**Records to process**
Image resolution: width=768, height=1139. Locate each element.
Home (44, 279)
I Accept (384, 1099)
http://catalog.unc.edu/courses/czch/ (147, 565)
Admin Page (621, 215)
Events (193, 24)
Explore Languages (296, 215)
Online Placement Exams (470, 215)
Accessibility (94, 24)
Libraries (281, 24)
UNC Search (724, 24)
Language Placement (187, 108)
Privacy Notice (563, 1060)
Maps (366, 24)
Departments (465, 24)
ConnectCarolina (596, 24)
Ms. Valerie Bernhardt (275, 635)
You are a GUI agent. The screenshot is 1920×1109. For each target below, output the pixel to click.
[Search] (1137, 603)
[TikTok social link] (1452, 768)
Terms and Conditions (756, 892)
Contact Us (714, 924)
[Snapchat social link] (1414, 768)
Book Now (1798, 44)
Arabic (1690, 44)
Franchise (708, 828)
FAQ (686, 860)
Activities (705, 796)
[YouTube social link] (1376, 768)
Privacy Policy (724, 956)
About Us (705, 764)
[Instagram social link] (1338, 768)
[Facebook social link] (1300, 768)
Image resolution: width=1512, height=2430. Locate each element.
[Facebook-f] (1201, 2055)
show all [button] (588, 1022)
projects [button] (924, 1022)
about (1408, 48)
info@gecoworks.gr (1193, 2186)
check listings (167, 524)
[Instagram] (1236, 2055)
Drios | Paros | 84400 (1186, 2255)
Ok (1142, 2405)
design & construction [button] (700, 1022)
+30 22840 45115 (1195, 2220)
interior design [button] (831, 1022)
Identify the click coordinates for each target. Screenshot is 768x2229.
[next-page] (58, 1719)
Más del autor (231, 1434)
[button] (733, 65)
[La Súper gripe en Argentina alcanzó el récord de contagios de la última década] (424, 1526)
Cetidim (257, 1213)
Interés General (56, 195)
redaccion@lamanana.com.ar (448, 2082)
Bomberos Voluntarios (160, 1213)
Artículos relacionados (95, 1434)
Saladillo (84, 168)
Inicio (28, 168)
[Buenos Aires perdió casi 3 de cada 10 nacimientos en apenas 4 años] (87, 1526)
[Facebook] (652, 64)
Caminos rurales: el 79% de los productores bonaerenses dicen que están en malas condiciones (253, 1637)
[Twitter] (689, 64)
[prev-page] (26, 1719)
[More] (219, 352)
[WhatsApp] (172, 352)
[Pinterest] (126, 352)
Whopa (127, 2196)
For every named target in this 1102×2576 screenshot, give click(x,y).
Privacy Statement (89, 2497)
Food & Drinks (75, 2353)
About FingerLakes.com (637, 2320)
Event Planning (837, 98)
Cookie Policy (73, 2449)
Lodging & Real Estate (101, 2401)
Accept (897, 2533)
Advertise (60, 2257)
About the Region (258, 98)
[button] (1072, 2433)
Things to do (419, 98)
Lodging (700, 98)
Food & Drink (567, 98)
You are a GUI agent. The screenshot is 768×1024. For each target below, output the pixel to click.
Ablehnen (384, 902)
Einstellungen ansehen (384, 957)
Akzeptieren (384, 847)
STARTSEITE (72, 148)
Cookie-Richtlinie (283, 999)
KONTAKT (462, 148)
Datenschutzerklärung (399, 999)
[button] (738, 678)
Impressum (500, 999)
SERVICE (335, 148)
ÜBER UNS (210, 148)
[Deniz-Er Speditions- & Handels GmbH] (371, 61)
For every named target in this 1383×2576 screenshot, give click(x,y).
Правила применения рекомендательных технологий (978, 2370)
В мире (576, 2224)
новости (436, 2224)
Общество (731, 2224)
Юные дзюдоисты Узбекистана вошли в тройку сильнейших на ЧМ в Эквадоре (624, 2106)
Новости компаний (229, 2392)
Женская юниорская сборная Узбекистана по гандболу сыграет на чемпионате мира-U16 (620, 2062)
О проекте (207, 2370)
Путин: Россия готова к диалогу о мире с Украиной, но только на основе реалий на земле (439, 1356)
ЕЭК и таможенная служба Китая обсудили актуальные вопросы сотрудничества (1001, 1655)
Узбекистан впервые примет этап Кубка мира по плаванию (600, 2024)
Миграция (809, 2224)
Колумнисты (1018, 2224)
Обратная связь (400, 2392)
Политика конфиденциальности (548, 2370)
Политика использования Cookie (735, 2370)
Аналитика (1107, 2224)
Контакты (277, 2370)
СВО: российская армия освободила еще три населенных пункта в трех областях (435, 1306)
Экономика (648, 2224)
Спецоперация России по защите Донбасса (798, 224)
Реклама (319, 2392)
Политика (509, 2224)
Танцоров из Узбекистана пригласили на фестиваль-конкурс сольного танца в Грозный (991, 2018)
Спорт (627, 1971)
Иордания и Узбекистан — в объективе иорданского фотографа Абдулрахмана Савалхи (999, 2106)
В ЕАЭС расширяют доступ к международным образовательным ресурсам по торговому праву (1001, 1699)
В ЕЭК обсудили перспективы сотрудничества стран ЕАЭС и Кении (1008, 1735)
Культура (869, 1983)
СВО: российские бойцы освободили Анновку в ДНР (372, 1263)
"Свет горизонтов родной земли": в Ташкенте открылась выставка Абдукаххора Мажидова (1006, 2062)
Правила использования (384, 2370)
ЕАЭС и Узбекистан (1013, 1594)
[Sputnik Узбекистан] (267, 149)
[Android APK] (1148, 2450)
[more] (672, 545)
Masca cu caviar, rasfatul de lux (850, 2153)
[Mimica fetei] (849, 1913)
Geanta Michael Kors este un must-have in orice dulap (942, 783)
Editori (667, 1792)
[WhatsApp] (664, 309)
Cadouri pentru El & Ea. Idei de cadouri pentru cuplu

**Task details**
Set the data above down again in full, exactly as it reads.

**Result below**
Image resolution: width=768, height=1139. Locate each element.
Home (44, 279)
I Accept (384, 1099)
http://catalog.unc.edu/courses/czch/ (147, 565)
Admin Page (621, 215)
Events (193, 24)
Explore Languages (296, 215)
Online Placement Exams (470, 215)
Accessibility (94, 24)
Libraries (281, 24)
UNC Search (724, 24)
Language Placement (187, 108)
Privacy Notice (563, 1060)
Maps (366, 24)
Departments (465, 24)
ConnectCarolina (596, 24)
Ms. Valerie Bernhardt (275, 635)
You are a GUI agent. The screenshot is 1920×1109. For each target below, output the pixel to click.
[Search] (1137, 603)
[TikTok social link] (1452, 768)
Terms and Conditions (756, 892)
Contact Us (714, 924)
[Snapchat social link] (1414, 768)
Book Now (1798, 44)
Arabic (1690, 44)
Franchise (708, 828)
FAQ (686, 860)
Activities (705, 796)
[YouTube social link] (1376, 768)
Privacy Policy (724, 956)
About Us (705, 764)
[Instagram social link] (1338, 768)
[Facebook social link] (1300, 768)
Image resolution: width=1512, height=2430. Locate each element.
[Facebook-f] (1201, 2055)
show all [button] (588, 1022)
projects [button] (924, 1022)
about (1408, 48)
info@gecoworks.gr (1193, 2186)
check listings (167, 524)
[Instagram] (1236, 2055)
Drios | Paros | 84400 (1186, 2255)
Ok (1142, 2405)
design & construction [button] (700, 1022)
+30 22840 45115 (1195, 2220)
interior design [button] (831, 1022)
Identify the click coordinates for each target. Screenshot is 768x2229.
[next-page] (58, 1719)
Más del autor (231, 1434)
[button] (733, 65)
[La Súper gripe en Argentina alcanzó el récord de contagios de la última década] (424, 1526)
Cetidim (257, 1213)
Interés General (56, 195)
redaccion@lamanana.com.ar (448, 2082)
Bomberos Voluntarios (160, 1213)
Artículos relacionados (95, 1434)
Saladillo (84, 168)
Inicio (28, 168)
[Buenos Aires perdió casi 3 de cada 10 nacimientos en apenas 4 años] (87, 1526)
[Facebook] (652, 64)
Caminos rurales: el 79% de los productores bonaerenses dicen que están en malas condiciones (253, 1637)
[Twitter] (689, 64)
[prev-page] (26, 1719)
[More] (219, 352)
[WhatsApp] (172, 352)
[Pinterest] (126, 352)
Whopa (127, 2196)
For every named target in this 1102×2576 screenshot, give click(x,y).
Privacy Statement (89, 2497)
Food & Drinks (75, 2353)
About FingerLakes.com (637, 2320)
Event Planning (837, 98)
Cookie Policy (73, 2449)
Lodging & Real Estate (101, 2401)
Accept (897, 2533)
Advertise (60, 2257)
About the Region (258, 98)
[button] (1072, 2433)
Things to do (419, 98)
Lodging (700, 98)
Food & Drink (567, 98)
You are a GUI agent. The screenshot is 768×1024. For each target below, output the pixel to click.
Ablehnen (384, 902)
Einstellungen ansehen (384, 957)
Akzeptieren (384, 847)
STARTSEITE (72, 148)
Cookie-Richtlinie (283, 999)
KONTAKT (462, 148)
Datenschutzerklärung (399, 999)
[button] (738, 678)
Impressum (500, 999)
SERVICE (335, 148)
ÜBER UNS (210, 148)
[Deniz-Er Speditions- & Handels GmbH] (371, 61)
For every named target in this 1383×2576 screenshot, give click(x,y).
Правила применения рекомендательных технологий (978, 2370)
В мире (576, 2224)
новости (436, 2224)
Общество (731, 2224)
Юные дзюдоисты Узбекистана вошли в тройку сильнейших на ЧМ в Эквадоре (624, 2106)
Новости компаний (229, 2392)
Женская юниорская сборная Узбекистана по гандболу сыграет на чемпионате мира-U16 (620, 2062)
О проекте (207, 2370)
Путин: Россия готова к диалогу о мире с Украиной, но только на основе реалий на земле (439, 1356)
ЕЭК и таможенная служба Китая обсудили актуальные вопросы сотрудничества (1001, 1655)
Узбекистан впервые примет этап Кубка мира по плаванию (600, 2024)
Миграция (809, 2224)
Колумнисты (1018, 2224)
Обратная связь (400, 2392)
Политика конфиденциальности (548, 2370)
Политика использования Cookie (735, 2370)
Аналитика (1107, 2224)
Контакты (277, 2370)
СВО: российская армия освободила еще три населенных пункта в трех областях (435, 1306)
Экономика (648, 2224)
Спецоперация России по защите Донбасса (798, 224)
Реклама (319, 2392)
Политика (509, 2224)
Танцоров из Узбекистана пригласили на фестиваль-конкурс сольного танца в Грозный (991, 2018)
Спорт (627, 1971)
Иордания и Узбекистан — в объективе иорданского фотографа Абдулрахмана Савалхи (999, 2106)
В ЕАЭС расширяют доступ к международным образовательным ресурсам по торговому праву (1001, 1699)
В ЕЭК обсудили перспективы сотрудничества стран ЕАЭС и Кении (1008, 1735)
Культура (869, 1983)
СВО: российские бойцы освободили Анновку в ДНР (372, 1263)
"Свет горизонтов родной земли": в Ташкенте открылась выставка Абдукаххора Мажидова (1006, 2062)
Правила использования (384, 2370)
ЕАЭС и Узбекистан (1013, 1594)
[Sputnik Узбекистан] (267, 149)
[Android APK] (1148, 2450)
[more] (672, 545)
Masca cu caviar, rasfatul de lux (850, 2153)
[Mimica fetei] (849, 1913)
Geanta Michael Kors este un must-have in orice dulap (942, 783)
Editori (667, 1792)
[WhatsApp] (664, 309)
Cadouri pentru El & Ea. Idei de cadouri pentru cuplu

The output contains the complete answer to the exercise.